Verifying Trigonometric Identities
::校验三角特征

Now that you are comfortable simplifying expressions, we will extend the idea to verifying entire identities. Here are a few helpful hints to verify an identity :
::现在你们可以轻松地简化表达方式, 我们将扩展这个想法, 以验证整个身份。以下是一些有用的提示, 来验证身份 :

Change everything into terms of .
::改变一切成为条件。

Use the identities when you can.
::使用身份,只要你能够。

Start with simplifying the left-hand side of the equation, then, once you get stuck, simplify the right-hand side.

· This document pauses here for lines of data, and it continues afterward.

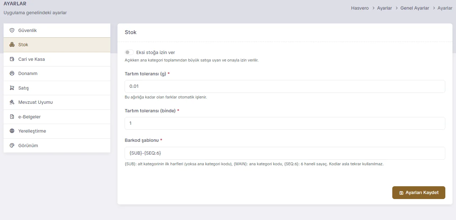This screenshot has height=220, width=456.
Task: Click the globe icon beside Yerelleştirme
Action: click(12, 131)
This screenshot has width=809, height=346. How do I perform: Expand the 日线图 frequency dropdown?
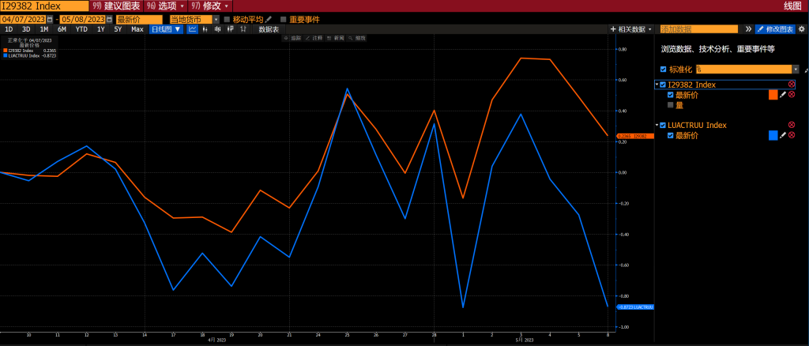coord(166,29)
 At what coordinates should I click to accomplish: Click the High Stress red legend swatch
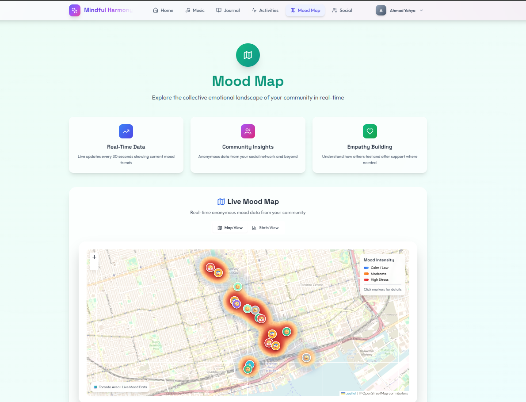tap(366, 280)
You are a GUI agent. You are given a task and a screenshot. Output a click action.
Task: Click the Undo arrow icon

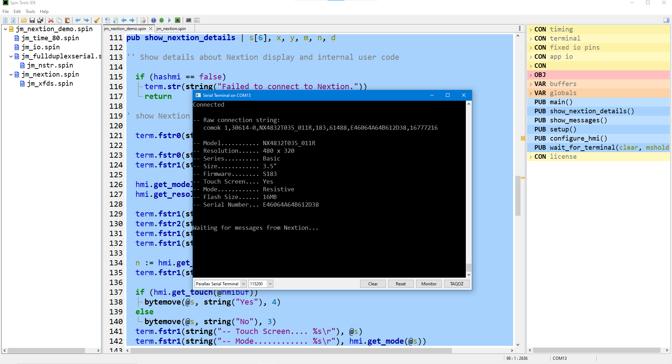[78, 20]
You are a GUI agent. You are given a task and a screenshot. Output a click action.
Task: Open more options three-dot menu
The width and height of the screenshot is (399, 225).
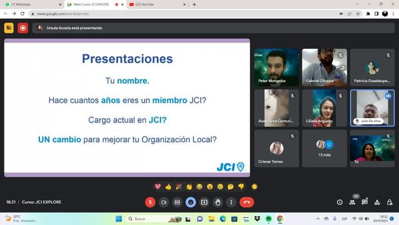[x=231, y=203]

As long as the two sides end up with the same final expression, the identity is true.
::从简化方程的左侧开始,然后,一旦你卡住了,就简化右侧。只要两侧最后的表达式相同,身份就是真实的。

Let's verify the following identities.
::我们来验证一下以下身份

$\begin{align*}\frac{\cot^2x}{\csc x}=\csc x - \sin x\end{align*}$
::comt2xcscx=cscx-sinx

Rather than have an equal sign between the two sides of the equation, we will draw a vertical line so that it is easier to see what we do to each side of the equation. Start with changing everything into sine and cosine.
::与其在等式的两面之间有一个平等的标志,我们不如画一条垂直线,以便更容易地看到我们对等式的两面都做了些什么。从将一切改变为正弦和正弦开始。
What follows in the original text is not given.